What is G-CAFH?
Six months following Hurricane Katrina, Columbia University’s National Center for Disaster Preparedness and the Children’s Health Fund’s Operation Assist conducted a random household survey of the health and well-being of 555 Louisiana households that had been displaced or severely impacted by the disaster. This study focused on identifying health and social service needs among this displaced and heavily-impacted population shortly thereafter the study was replicated in 524 households along Mississippi’s Gulf Coast.
The study follows a cohort of 1,079 households in order to assess post-disaster recovery via indicators such as infrastructure rehabilitation and stability, community redevelopment and housing stability, economic recovery, social re-engagement, and personal resilience and recovery.
The first follow-up round of interviews (Wave 2) was conducted in 2007, 20-23 months post-Katrina, and focused specifically on the physical and mental health effects and social and economic consequences resulting from exposure to the hurricane and subsequent displacement.
A second follow-up survey (Wave 3), was conducted in 2008, 33-38 months post-Katrina, but was suspended upon the imminence of Hurricane Gustav.
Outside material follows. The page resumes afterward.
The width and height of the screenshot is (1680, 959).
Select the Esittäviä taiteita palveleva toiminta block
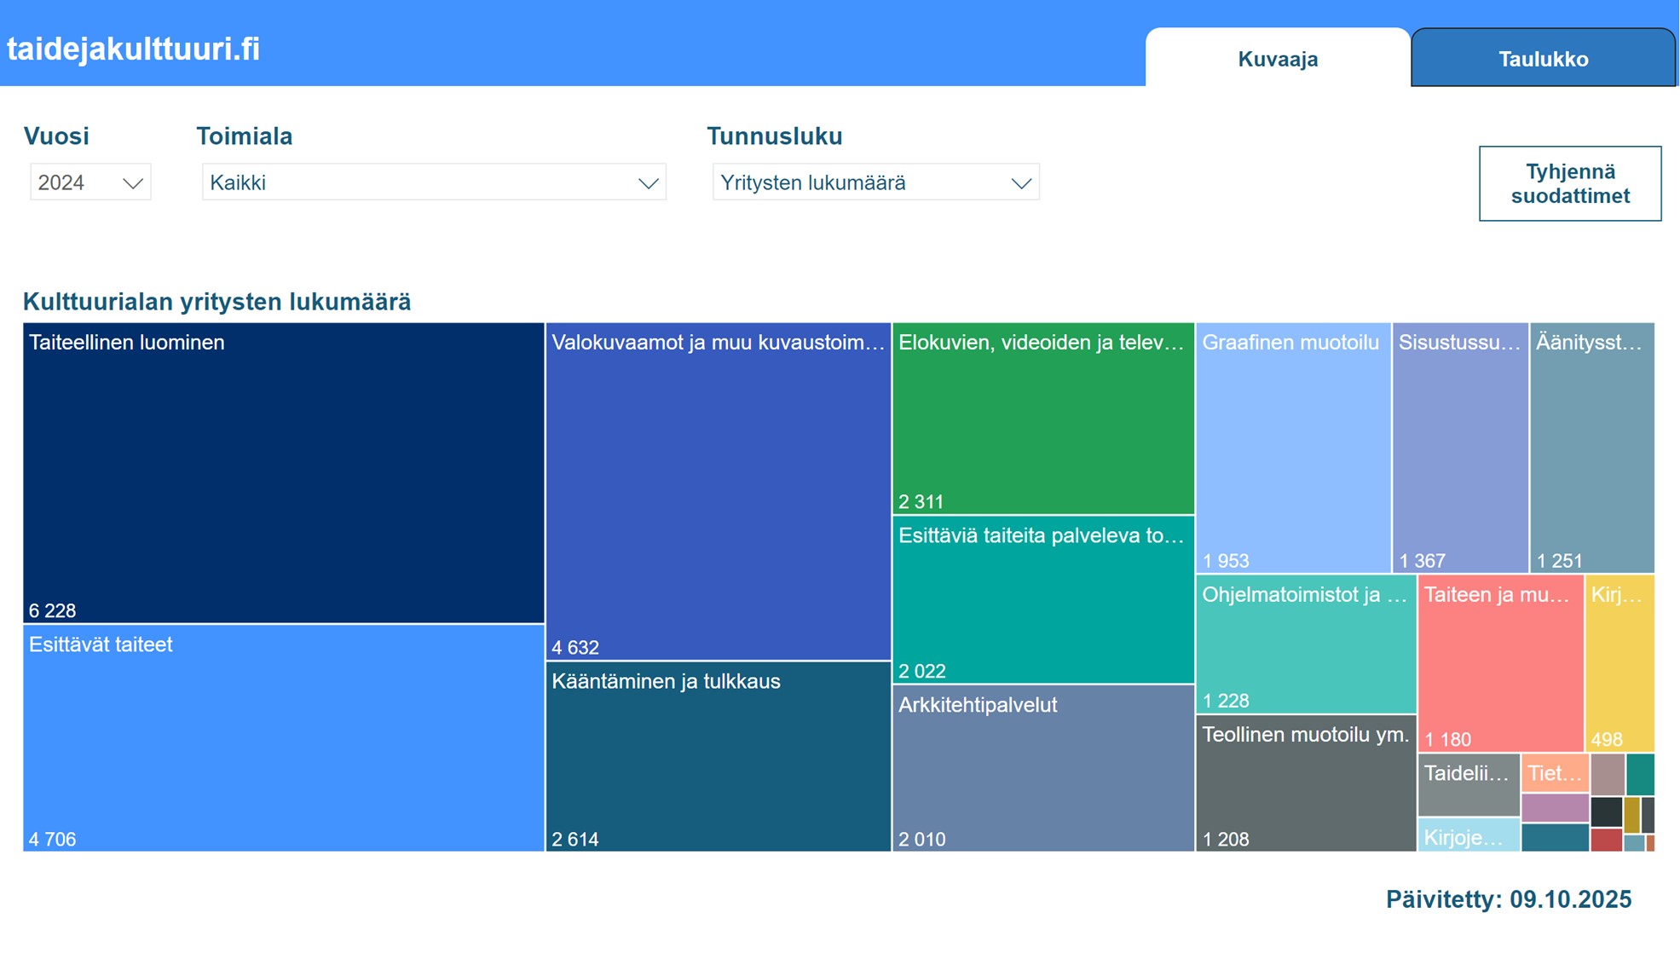[x=1042, y=600]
At the time of suspension, 718 of the 1,055 eligible respondents had completed the survey. Immediately after Hurricane Gustav, a supplemental survey was administered to 528 of the already-interviewed 718 respondents from G-CAFH Wave 3, allowing for pre- and post- Gustav comparison. After about 4 weeks, the Hurricane Gustav Supplemental survey was completed regular Wave 3 interviews resumed. Wave 3 was completed with 777 interviews.
Future interview waves will continue to investigate the G-CAFH objectives of understanding the ongoing health and social service needs of children and families affected by Hurricane Katrina, exploring factors associated with resiliency and recovery, and tracking individual-level measures of recovery.